To do:
All of the entries below must be copied out exactly.

***

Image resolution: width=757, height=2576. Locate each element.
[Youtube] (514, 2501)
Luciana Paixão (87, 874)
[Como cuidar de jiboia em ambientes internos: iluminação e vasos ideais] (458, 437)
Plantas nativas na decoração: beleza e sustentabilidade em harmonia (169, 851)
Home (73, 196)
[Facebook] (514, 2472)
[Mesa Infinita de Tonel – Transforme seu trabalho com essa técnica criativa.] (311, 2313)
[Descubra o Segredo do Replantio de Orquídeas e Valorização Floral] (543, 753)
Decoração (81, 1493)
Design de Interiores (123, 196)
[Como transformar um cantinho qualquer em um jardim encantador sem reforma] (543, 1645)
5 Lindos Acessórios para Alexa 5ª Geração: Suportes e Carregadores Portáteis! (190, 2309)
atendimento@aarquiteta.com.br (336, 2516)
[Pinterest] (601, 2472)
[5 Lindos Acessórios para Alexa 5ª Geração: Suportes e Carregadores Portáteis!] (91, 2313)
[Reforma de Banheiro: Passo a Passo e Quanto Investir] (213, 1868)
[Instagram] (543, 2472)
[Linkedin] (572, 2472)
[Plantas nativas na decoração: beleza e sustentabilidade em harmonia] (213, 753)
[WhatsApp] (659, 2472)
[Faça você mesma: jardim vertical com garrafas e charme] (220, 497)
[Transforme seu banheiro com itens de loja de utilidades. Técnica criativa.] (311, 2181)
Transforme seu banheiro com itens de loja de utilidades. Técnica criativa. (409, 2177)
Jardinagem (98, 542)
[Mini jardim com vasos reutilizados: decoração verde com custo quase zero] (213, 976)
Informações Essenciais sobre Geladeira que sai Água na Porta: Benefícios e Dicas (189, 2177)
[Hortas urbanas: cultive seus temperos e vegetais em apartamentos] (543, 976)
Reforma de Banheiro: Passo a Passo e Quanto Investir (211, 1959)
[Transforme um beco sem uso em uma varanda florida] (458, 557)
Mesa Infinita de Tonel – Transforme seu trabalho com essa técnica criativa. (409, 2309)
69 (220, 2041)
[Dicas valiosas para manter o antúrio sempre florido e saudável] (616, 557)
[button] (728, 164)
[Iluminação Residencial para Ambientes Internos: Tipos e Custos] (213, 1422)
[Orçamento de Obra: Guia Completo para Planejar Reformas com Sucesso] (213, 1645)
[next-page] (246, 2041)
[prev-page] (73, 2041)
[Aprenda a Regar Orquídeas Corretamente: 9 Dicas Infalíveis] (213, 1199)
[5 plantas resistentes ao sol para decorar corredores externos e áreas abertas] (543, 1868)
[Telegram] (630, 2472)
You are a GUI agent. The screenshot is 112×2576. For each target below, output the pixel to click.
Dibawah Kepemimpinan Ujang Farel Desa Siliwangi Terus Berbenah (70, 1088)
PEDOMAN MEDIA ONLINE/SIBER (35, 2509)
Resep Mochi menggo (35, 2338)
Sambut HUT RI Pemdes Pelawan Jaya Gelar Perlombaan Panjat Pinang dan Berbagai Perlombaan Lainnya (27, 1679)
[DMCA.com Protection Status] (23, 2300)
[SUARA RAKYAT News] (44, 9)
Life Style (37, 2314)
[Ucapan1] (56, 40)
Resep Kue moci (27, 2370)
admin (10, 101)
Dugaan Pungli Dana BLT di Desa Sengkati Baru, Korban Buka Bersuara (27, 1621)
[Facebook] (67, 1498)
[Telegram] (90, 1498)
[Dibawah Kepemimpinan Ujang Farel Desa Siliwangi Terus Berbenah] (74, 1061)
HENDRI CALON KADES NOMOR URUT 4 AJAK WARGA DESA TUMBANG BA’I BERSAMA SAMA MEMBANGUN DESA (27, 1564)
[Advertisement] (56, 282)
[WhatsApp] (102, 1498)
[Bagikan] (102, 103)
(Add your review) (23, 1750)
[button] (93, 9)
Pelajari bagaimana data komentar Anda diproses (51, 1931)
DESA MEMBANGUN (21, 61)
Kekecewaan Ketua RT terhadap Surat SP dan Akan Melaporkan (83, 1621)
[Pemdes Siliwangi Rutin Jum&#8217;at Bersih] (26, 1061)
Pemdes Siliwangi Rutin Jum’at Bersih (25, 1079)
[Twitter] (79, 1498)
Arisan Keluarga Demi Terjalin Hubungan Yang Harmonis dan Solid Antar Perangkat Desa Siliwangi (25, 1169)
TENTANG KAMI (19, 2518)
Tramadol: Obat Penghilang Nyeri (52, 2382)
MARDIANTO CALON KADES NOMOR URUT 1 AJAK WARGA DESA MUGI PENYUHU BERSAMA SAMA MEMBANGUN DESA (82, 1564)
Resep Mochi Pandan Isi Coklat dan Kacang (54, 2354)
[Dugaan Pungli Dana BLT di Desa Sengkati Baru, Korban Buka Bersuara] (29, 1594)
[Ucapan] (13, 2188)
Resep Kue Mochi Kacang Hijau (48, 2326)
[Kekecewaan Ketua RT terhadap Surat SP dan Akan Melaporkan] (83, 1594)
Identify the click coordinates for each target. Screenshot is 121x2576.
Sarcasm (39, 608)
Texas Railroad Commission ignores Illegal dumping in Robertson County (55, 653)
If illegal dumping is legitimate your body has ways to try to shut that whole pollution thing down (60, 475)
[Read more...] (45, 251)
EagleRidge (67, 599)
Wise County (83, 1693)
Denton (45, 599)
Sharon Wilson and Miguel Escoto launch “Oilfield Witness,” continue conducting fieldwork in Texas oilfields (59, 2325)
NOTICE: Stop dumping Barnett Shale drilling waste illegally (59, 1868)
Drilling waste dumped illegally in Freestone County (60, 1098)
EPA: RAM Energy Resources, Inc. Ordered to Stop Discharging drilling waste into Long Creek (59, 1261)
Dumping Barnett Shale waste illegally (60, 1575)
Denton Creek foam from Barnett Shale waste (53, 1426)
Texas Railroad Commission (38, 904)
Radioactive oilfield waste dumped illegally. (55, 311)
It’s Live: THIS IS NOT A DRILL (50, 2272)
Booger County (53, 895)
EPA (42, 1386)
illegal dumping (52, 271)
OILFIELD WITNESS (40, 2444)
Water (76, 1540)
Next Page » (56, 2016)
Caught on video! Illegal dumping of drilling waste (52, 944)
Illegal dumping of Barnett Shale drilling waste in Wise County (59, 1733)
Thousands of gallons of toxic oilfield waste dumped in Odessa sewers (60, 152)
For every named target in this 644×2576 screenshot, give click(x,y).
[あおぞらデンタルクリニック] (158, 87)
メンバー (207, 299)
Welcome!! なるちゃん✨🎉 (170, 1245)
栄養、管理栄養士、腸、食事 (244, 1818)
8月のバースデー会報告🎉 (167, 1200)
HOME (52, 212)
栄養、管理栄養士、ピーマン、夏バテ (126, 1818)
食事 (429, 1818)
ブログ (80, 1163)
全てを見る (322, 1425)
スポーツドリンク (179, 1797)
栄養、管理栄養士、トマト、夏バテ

***

Exercise answer:
Image resolution: width=757, height=2576. Locate each element.
[Youtube] (514, 2501)
Luciana Paixão (87, 874)
[Como cuidar de jiboia em ambientes internos: iluminação e vasos ideais] (458, 437)
Plantas nativas na decoração: beleza e sustentabilidade em harmonia (169, 851)
Home (73, 196)
[Facebook] (514, 2472)
[Mesa Infinita de Tonel – Transforme seu trabalho com essa técnica criativa.] (311, 2313)
[Descubra o Segredo do Replantio de Orquídeas e Valorização Floral] (543, 753)
Decoração (81, 1493)
Design de Interiores (123, 196)
[Como transformar um cantinho qualquer em um jardim encantador sem reforma] (543, 1645)
5 Lindos Acessórios para Alexa 5ª Geração: Suportes e Carregadores Portáteis! (190, 2309)
atendimento@aarquiteta.com.br (336, 2516)
[Pinterest] (601, 2472)
[5 Lindos Acessórios para Alexa 5ª Geração: Suportes e Carregadores Portáteis!] (91, 2313)
[Reforma de Banheiro: Passo a Passo e Quanto Investir] (213, 1868)
[Instagram] (543, 2472)
[Linkedin] (572, 2472)
[Plantas nativas na decoração: beleza e sustentabilidade em harmonia] (213, 753)
[WhatsApp] (659, 2472)
[Faça você mesma: jardim vertical com garrafas e charme] (220, 497)
[Transforme seu banheiro com itens de loja de utilidades. Técnica criativa.] (311, 2181)
Transforme seu banheiro com itens de loja de utilidades. Técnica criativa. (409, 2177)
Jardinagem (98, 542)
[Mini jardim com vasos reutilizados: decoração verde com custo quase zero] (213, 976)
Informações Essenciais sobre Geladeira que sai Água na Porta: Benefícios e Dicas (189, 2177)
[Hortas urbanas: cultive seus temperos e vegetais em apartamentos] (543, 976)
Reforma de Banheiro: Passo a Passo e Quanto Investir (211, 1959)
[Transforme um beco sem uso em uma varanda florida] (458, 557)
Mesa Infinita de Tonel – Transforme seu trabalho com essa técnica criativa. (409, 2309)
69 (220, 2041)
[Dicas valiosas para manter o antúrio sempre florido e saudável] (616, 557)
[button] (728, 164)
[Iluminação Residencial para Ambientes Internos: Tipos e Custos] (213, 1422)
[Orçamento de Obra: Guia Completo para Planejar Reformas com Sucesso] (213, 1645)
[next-page] (246, 2041)
[prev-page] (73, 2041)
[Aprenda a Regar Orquídeas Corretamente: 9 Dicas Infalíveis] (213, 1199)
[5 plantas resistentes ao sol para decorar corredores externos e áreas abertas] (543, 1868)
[Telegram] (630, 2472)
You are a GUI agent. The screenshot is 112×2576. For each target below, output the pixel to click.
Dibawah Kepemimpinan Ujang Farel Desa Siliwangi Terus Berbenah (70, 1088)
PEDOMAN MEDIA ONLINE/SIBER (35, 2509)
Resep Mochi menggo (35, 2338)
Sambut HUT RI Pemdes Pelawan Jaya Gelar Perlombaan Panjat Pinang dan Berbagai Perlombaan Lainnya (27, 1679)
[DMCA.com Protection Status] (23, 2300)
[SUARA RAKYAT News] (44, 9)
Life Style (37, 2314)
[Ucapan1] (56, 40)
Resep Kue moci (27, 2370)
admin (10, 101)
Dugaan Pungli Dana BLT di Desa Sengkati Baru, Korban Buka Bersuara (27, 1621)
[Facebook] (67, 1498)
[Telegram] (90, 1498)
[Dibawah Kepemimpinan Ujang Farel Desa Siliwangi Terus Berbenah] (74, 1061)
HENDRI CALON KADES NOMOR URUT 4 AJAK WARGA DESA TUMBANG BA’I BERSAMA SAMA MEMBANGUN DESA (27, 1564)
[Advertisement] (56, 282)
[WhatsApp] (102, 1498)
[Bagikan] (102, 103)
(Add your review) (23, 1750)
[button] (93, 9)
Pelajari bagaimana data komentar Anda diproses (51, 1931)
DESA MEMBANGUN (21, 61)
Kekecewaan Ketua RT terhadap Surat SP dan Akan Melaporkan (83, 1621)
[Pemdes Siliwangi Rutin Jum&#8217;at Bersih] (26, 1061)
Pemdes Siliwangi Rutin Jum’at Bersih (25, 1079)
[Twitter] (79, 1498)
Arisan Keluarga Demi Terjalin Hubungan Yang Harmonis dan Solid Antar Perangkat Desa Siliwangi (25, 1169)
TENTANG KAMI (19, 2518)
Tramadol: Obat Penghilang Nyeri (52, 2382)
MARDIANTO CALON KADES NOMOR URUT 1 AJAK WARGA DESA MUGI PENYUHU BERSAMA SAMA MEMBANGUN DESA (82, 1564)
Resep Mochi Pandan Isi Coklat dan Kacang (54, 2354)
[Dugaan Pungli Dana BLT di Desa Sengkati Baru, Korban Buka Bersuara] (29, 1594)
[Ucapan] (13, 2188)
Resep Kue Mochi Kacang Hijau (48, 2326)
[Kekecewaan Ketua RT terhadap Surat SP dan Akan Melaporkan] (83, 1594)
Identify the click coordinates for each target. Screenshot is 121x2576.
Sarcasm (39, 608)
Texas Railroad Commission ignores Illegal dumping in Robertson County (55, 653)
If illegal dumping is legitimate your body has ways to try to shut that whole pollution thing down (60, 475)
[Read more...] (45, 251)
EagleRidge (67, 599)
Wise County (83, 1693)
Denton (45, 599)
Sharon Wilson and Miguel Escoto launch “Oilfield Witness,” continue conducting fieldwork in Texas oilfields (59, 2325)
NOTICE: Stop dumping Barnett Shale drilling waste illegally (59, 1868)
Drilling waste dumped illegally in Freestone County (60, 1098)
EPA: RAM Energy Resources, Inc. Ordered to Stop Discharging drilling waste into Long Creek (59, 1261)
Dumping Barnett Shale waste illegally (60, 1575)
Denton Creek foam from Barnett Shale waste (53, 1426)
Texas Railroad Commission (38, 904)
Radioactive oilfield waste dumped illegally. (55, 311)
It’s Live: THIS IS NOT A DRILL (50, 2272)
Booger County (53, 895)
EPA (42, 1386)
illegal dumping (52, 271)
OILFIELD WITNESS (40, 2444)
Water (76, 1540)
Next Page » (56, 2016)
Caught on video! Illegal dumping of drilling waste (52, 944)
Illegal dumping of Barnett Shale drilling waste in Wise County (59, 1733)
Thousands of gallons of toxic oilfield waste dumped in Odessa sewers (60, 152)
For every named target in this 644×2576 screenshot, give click(x,y).
[あおぞらデンタルクリニック] (158, 87)
メンバー (207, 299)
Welcome!! なるちゃん✨🎉 (170, 1245)
栄養、管理栄養士、腸、食事 (244, 1818)
8月のバースデー会報告🎉 (167, 1200)
HOME (52, 212)
栄養、管理栄養士、ピーマン、夏バテ (126, 1818)
食事 (429, 1818)
ブログ (80, 1163)
全てを見る (322, 1425)
スポーツドリンク (179, 1797)
栄養、管理栄養士、トマト、夏バテ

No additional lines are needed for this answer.